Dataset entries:
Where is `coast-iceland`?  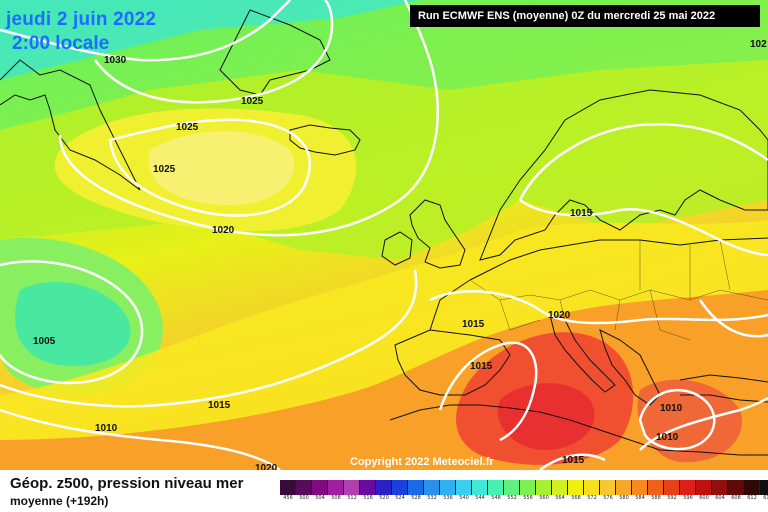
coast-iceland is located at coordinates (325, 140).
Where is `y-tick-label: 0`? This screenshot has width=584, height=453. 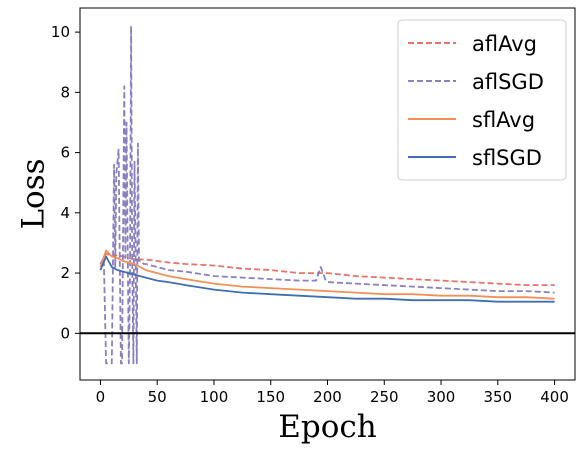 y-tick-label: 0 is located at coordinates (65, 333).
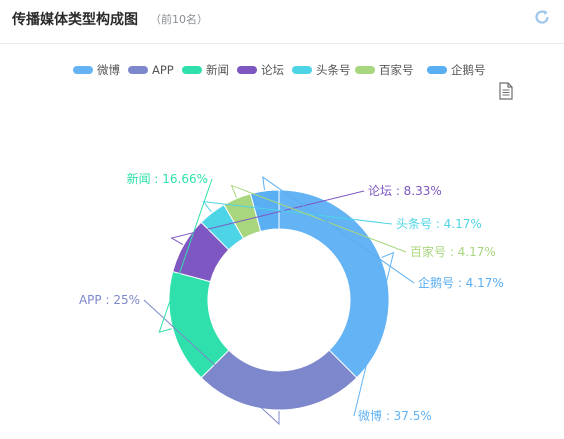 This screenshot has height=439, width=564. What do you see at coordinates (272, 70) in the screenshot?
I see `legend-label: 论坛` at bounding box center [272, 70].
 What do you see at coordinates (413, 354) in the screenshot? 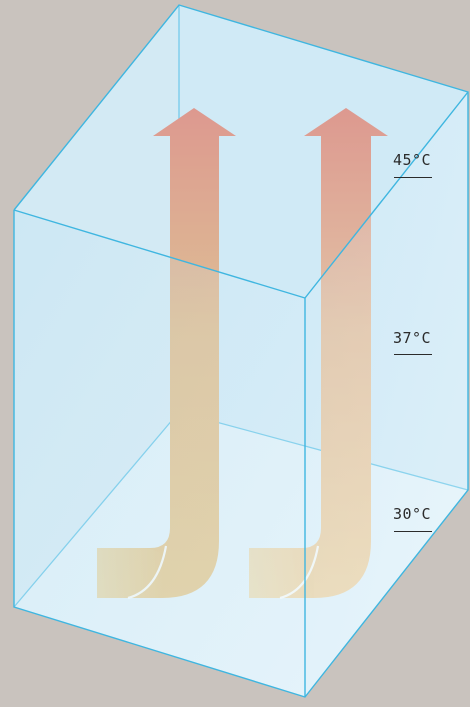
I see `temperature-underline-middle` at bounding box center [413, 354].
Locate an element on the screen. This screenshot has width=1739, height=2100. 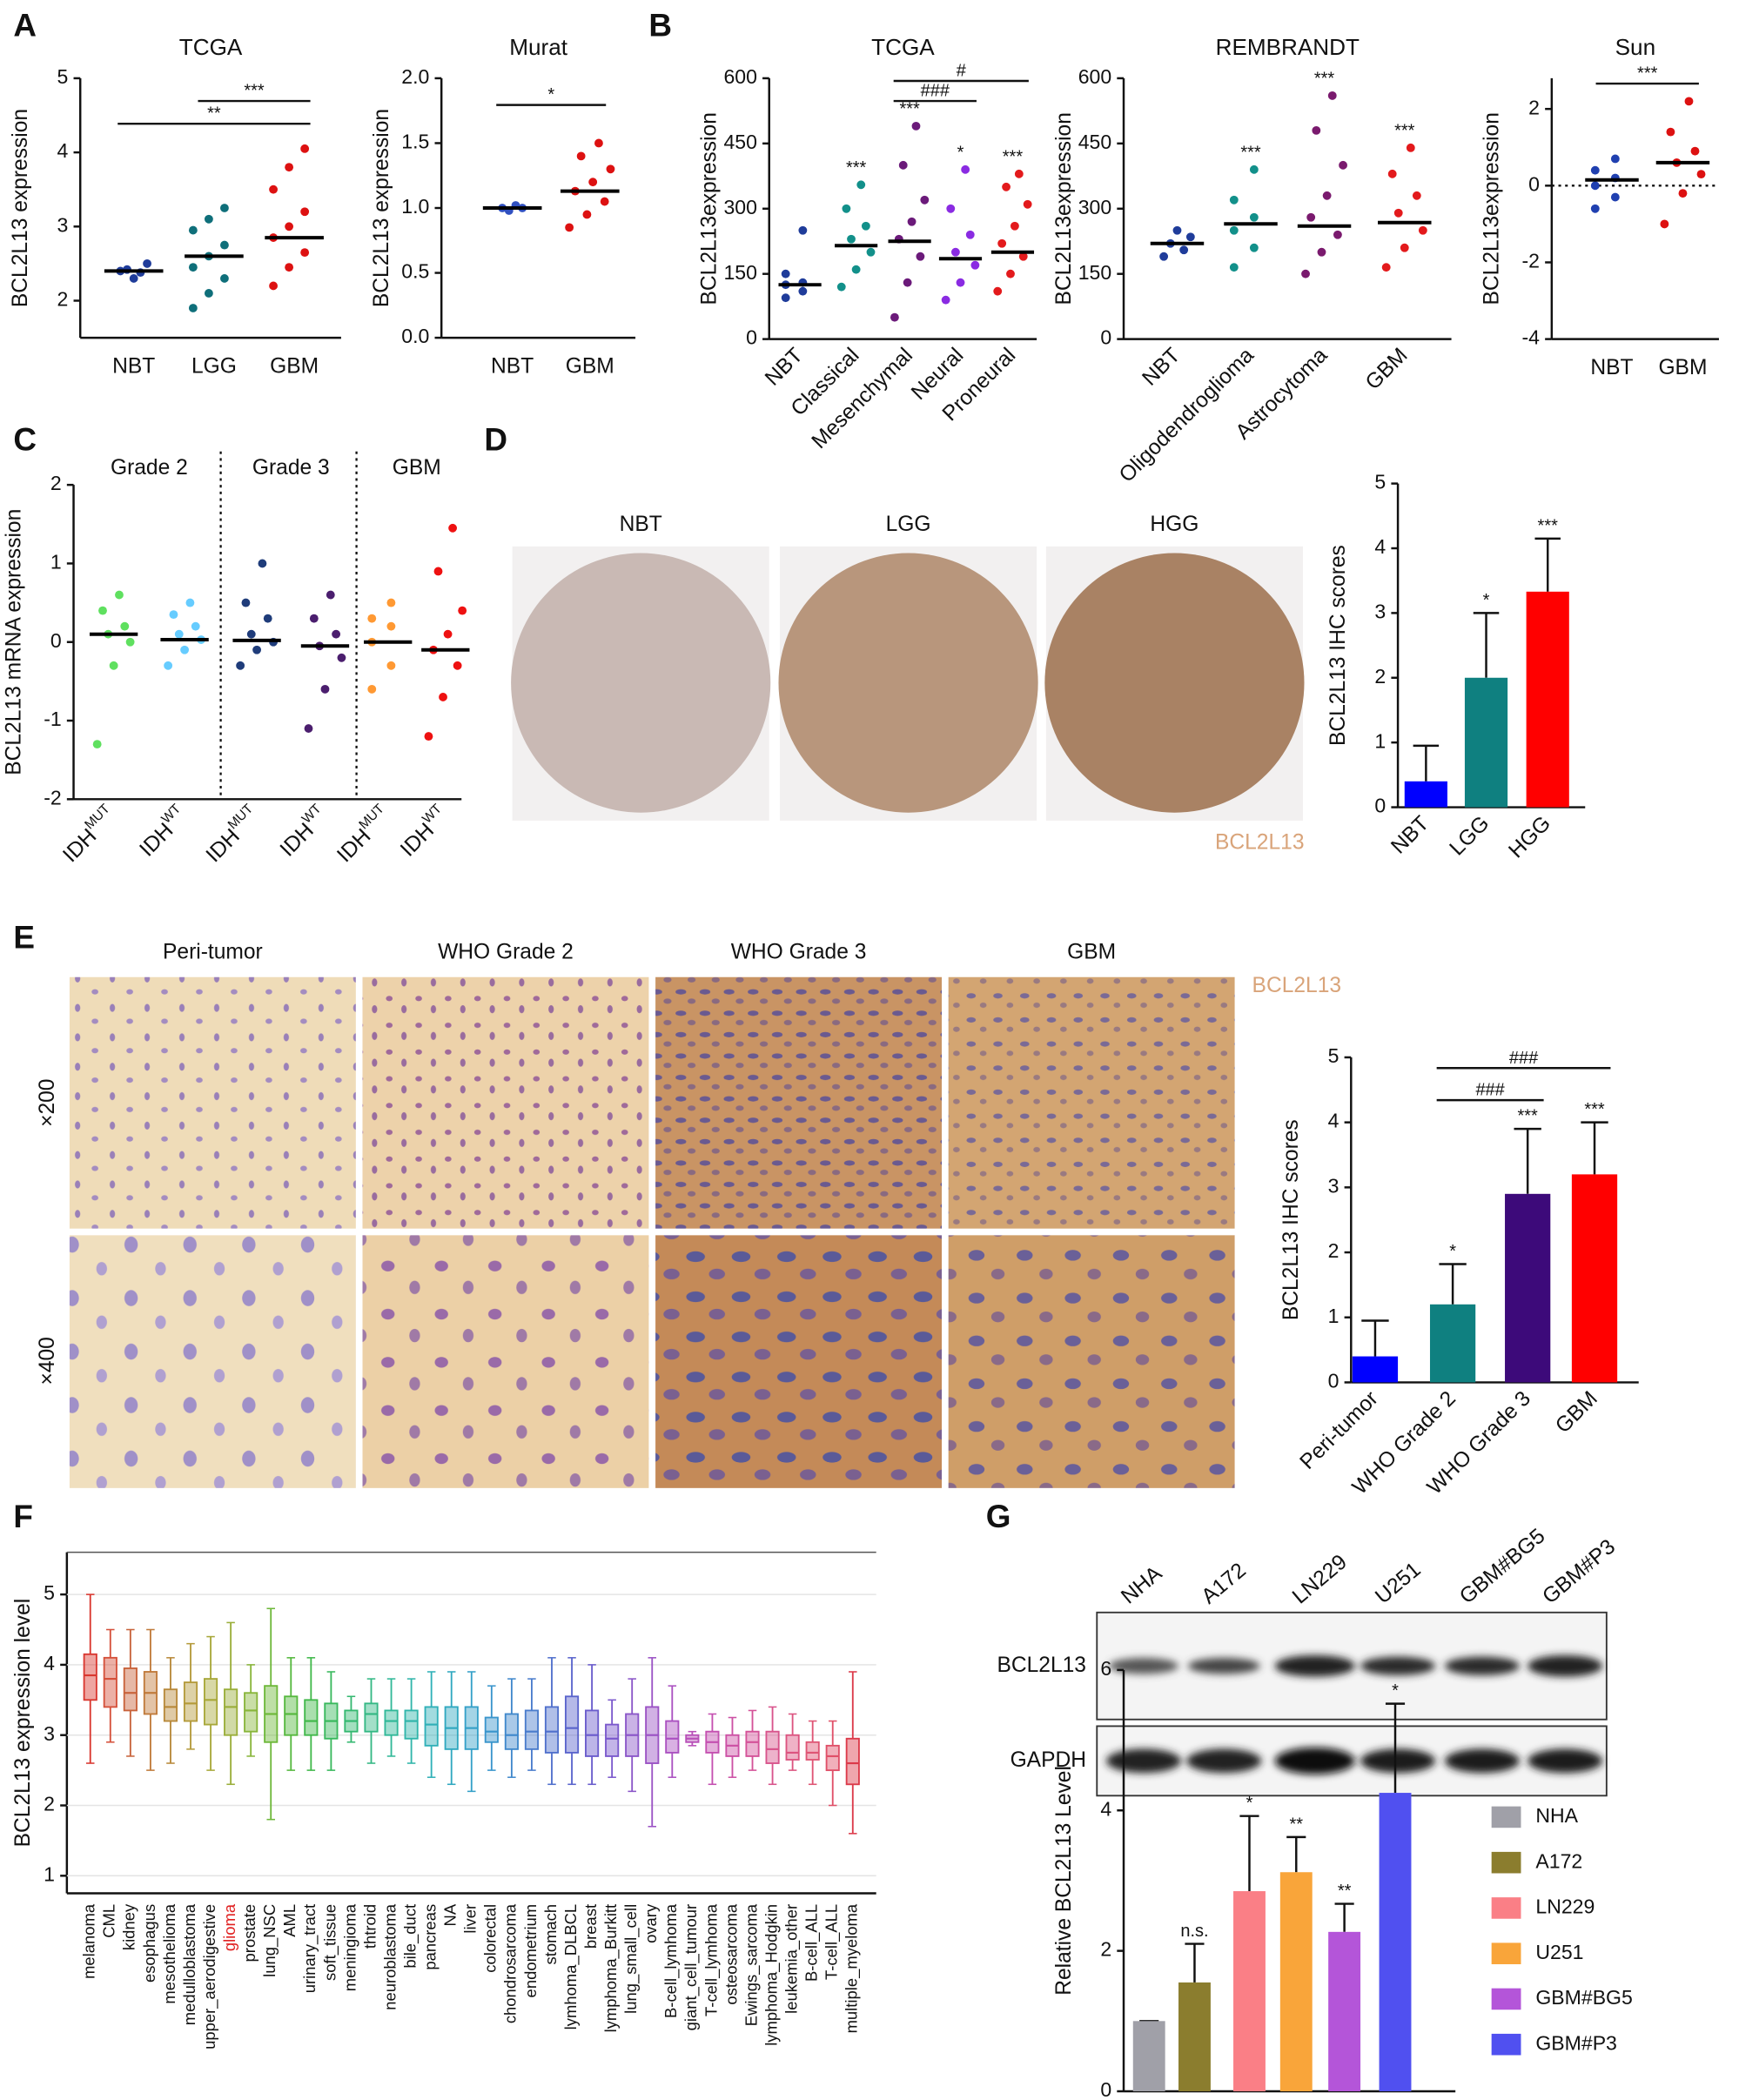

### PROBLEM DESCRIPTION
Reproduce verbatim the material from the line containing "What do you see at coordinates (413, 354)" through the end of the material, both ends included. Leave the pictures out of your reply.

### EXERCISE RESULT
 What do you see at coordinates (413, 354) in the screenshot? 
I see `temperature-underline-middle` at bounding box center [413, 354].
Locate an element on the screen. This screenshot has width=1739, height=2100. 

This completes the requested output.